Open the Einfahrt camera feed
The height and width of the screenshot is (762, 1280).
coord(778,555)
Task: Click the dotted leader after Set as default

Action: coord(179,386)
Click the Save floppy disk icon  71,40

════════

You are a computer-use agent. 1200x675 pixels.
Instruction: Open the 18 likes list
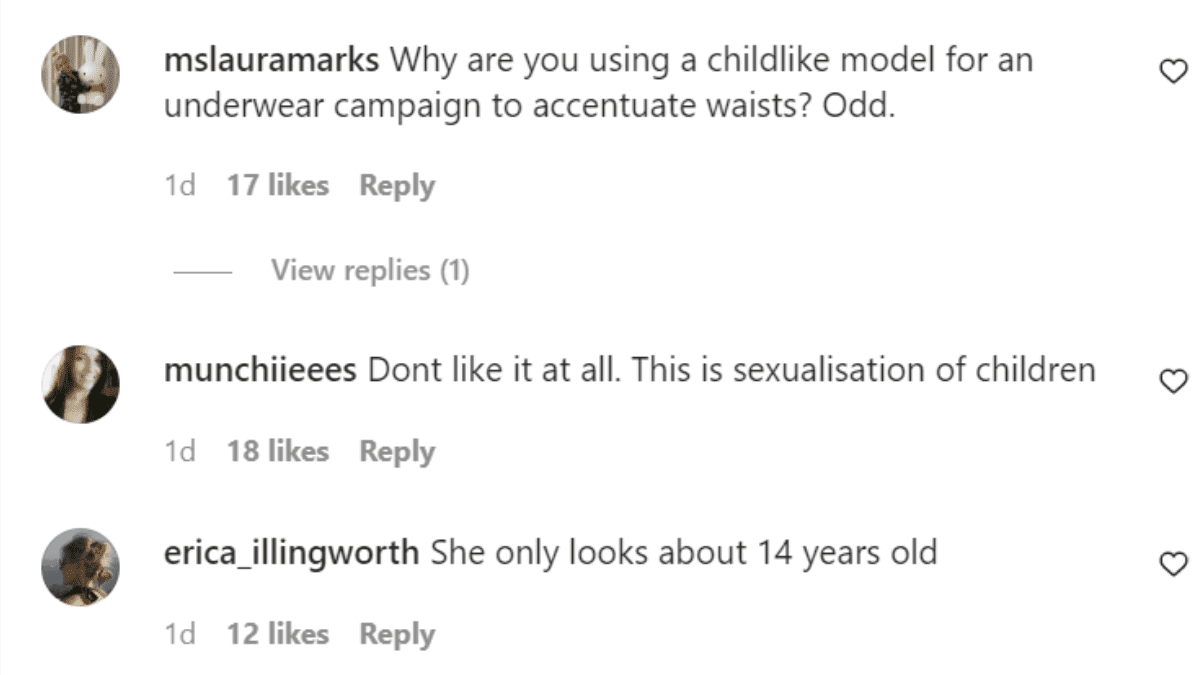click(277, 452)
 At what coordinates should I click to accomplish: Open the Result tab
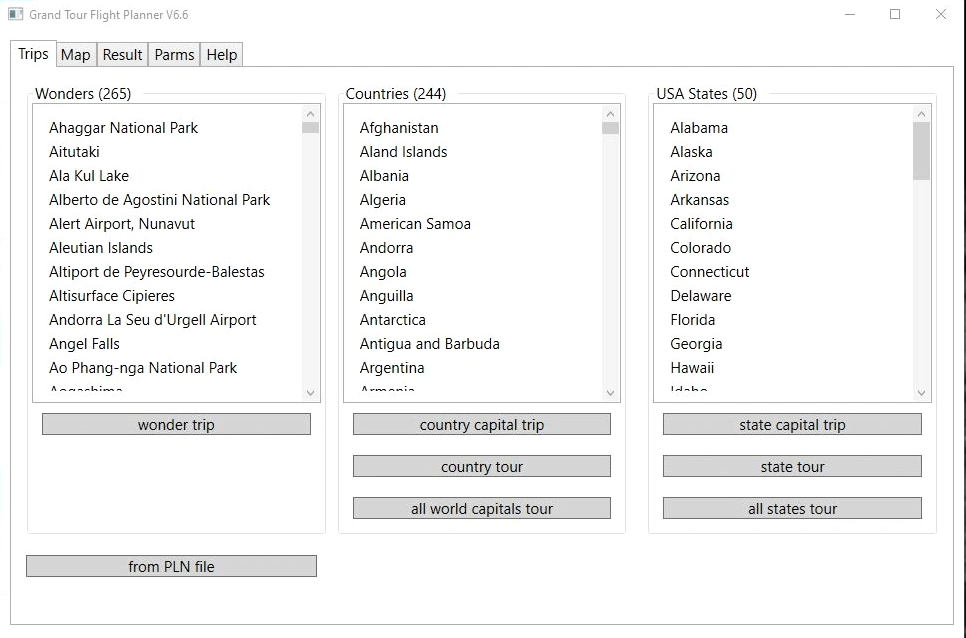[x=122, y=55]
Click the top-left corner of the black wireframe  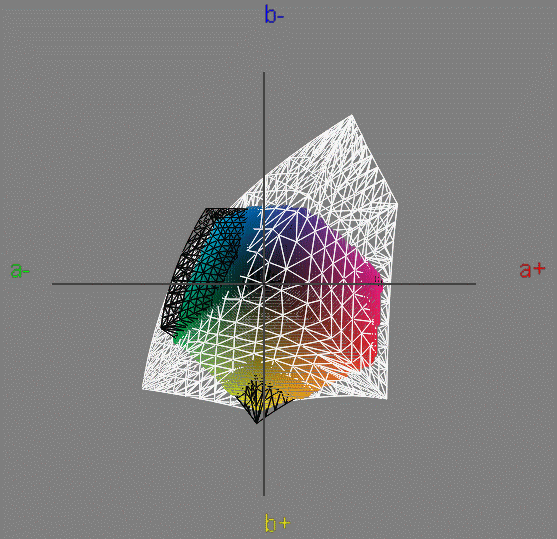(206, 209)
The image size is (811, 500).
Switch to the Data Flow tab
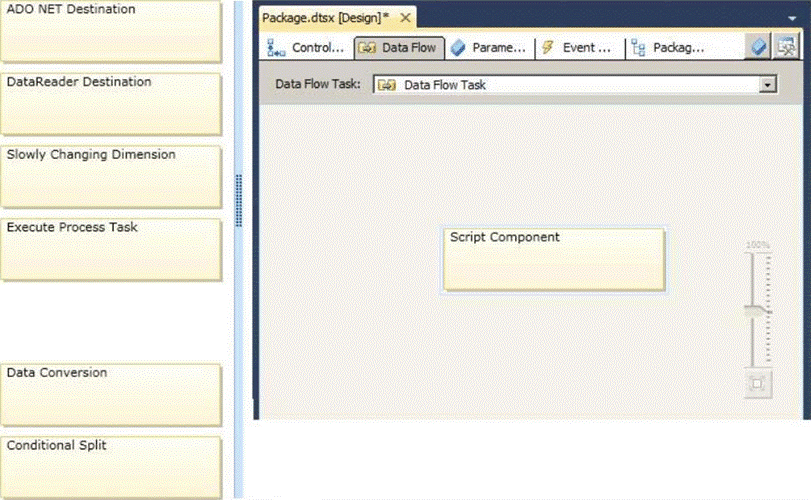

════════

[ACTIVITY]: Can you repeat, word for word, every line above from the one containing "Open the Einfahrt camera feed" down to the one containing "Click the Save", including both?

[FINISHED TASK]:
Open the Einfahrt camera feed
The height and width of the screenshot is (762, 1280).
coord(778,555)
Task: Click the dotted leader after Set as default

Action: coord(179,386)
Click the Save floppy disk icon  71,40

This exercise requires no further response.